It may also have been the easy part.

The judge handling the matter for the state Supreme Court now faces the more daunting task of figuring out how to restore the legal rights of children convicted of serious offenses without endangering the public's safety or creating new problems of restitution or sentencing.

"It's going to be an extraordinarily difficult matter to conclude," Berks County Senior Judge Arthur E. Grim, appointed to review thousands of cases handled by a disgraced Luzerne County judge dating to 2003, said Friday. "At this point, I'm not prepared to tell you what the answer will be, because I don't know."

The former judge, Mark A. Ciavarella Jr., could get more than seven years in federal prison after pleading guilty to fraud and tax charges last month in a scheme with another judge to pocket $2.6 million by stocking private detention centers with young offenders.

Many of the offenders were given very brief hearings without lawyers, then shipped off to camps or detention centers for minor offenses, such as lampooning a teacher or simple assault.

Other youngsters, though, were convicted of more serious offenses, such as car theft, drug dealing and assault — but still may not have been given the benefit of due process and must be addressed. Some victims are wary of how those cases will be handled.

After Mike Gunshannon caught a youth trying to break into his car in 2003, police discovered the young burglar in possession of a thick stack of stolen credit cards. The offender went before Ciavarella.

Gunshannon, 53, of Kingston, said many of the kids who landed in the judge's courtroom ultimately deserved what they got — and he fears the victims are being forgotten in the furor over the misconduct.

"If the judge was making his decisions based on personal gain, then he should be locked up for longer than they're giving him. But I don't see these kids necessarily as innocent victims," Gunshannon said. "We've taught children you can violate the rules, and if you (complain) long enough, you can get away with it."

Still, countless questions remain.

Will defendants with voided convictions be allowed to recoup fines, restitution or other payments they have already made? What will happen to adults whose juvenile convictions have affected their subsequent sentencing in adult court?

Should the state simply release seriously troubled children who need substance abuse services or other counseling? How should the rights of crime victims like Gunshannon fit into the picture? Should some defendants get a new trial?

"It's pretty clear that every one of these kids has a right to a retrial," said Robert Schwartz, executive director of the nonprofit Juvenile Law Center in Philadelphia. "But it's also fairly obvious that it's not in the public interest to retry thousands of cases."

The Juvenile Law Center's complaints about injustice in Luzerne County's juvenile court system helped bring the scandal to light. The center has also filed one of the three lawsuits against Ciavarella, retired Luzerne County Judge Michael T. Conahan and others tied to the scandal. Conahan, Ciavarella's co-defendant, also pleaded guilty and awaits federal sentencing.

Grim first must determine which defendants are covered by the state Supreme Court's expungement order, issued Thursday. In the next phase, he will consider cases that involve more serious offenses.

## DATA SHOWN
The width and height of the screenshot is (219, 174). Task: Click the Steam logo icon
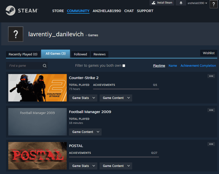10,11
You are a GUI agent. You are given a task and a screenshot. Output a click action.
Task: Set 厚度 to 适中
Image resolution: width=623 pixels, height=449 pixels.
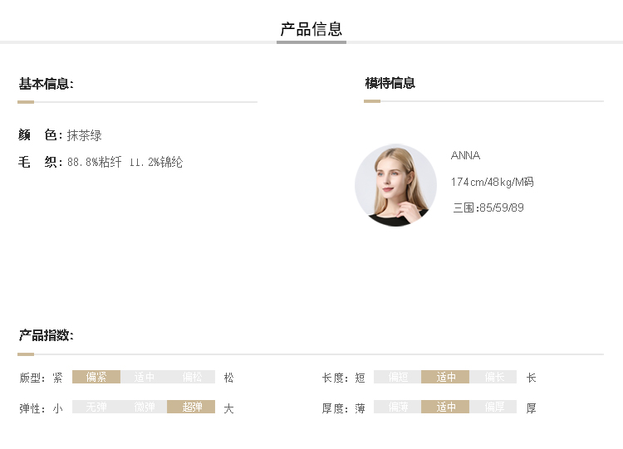click(446, 408)
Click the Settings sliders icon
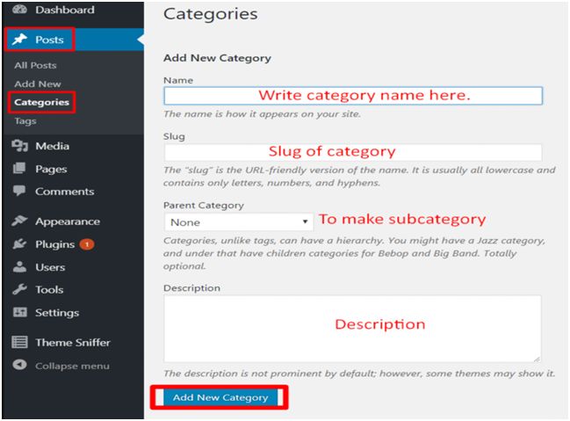This screenshot has width=570, height=421. pos(19,313)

## REQUIRED ACTIONS
**a.** Answer these questions using the article about the Luzerne County judges:
(i) Which county is Senior Judge Arthur E. Grim from?
(ii) How much money was the scheme meant to pocket?
(iii) What did Mike Gunshannon catch a youth trying to do in 2003?
**b.** Reproduce the passage of the article about the Luzerne County judges between "Gunshannon, 53, of" and "over the misconduct.", inclusive.
The entries were drawn from a separate source, not from the article about the Luzerne County judges.

## PER-TASK OUTPUTS
**a.**
(i) Berks County
(ii) $2.6 million
(iii) Break into his car

**b.**
Gunshannon, 53, of Kingston, said many of the kids who landed in the judge's courtroom ultimately deserved what they got — and he fears the victims are being forgotten in the furor over the misconduct.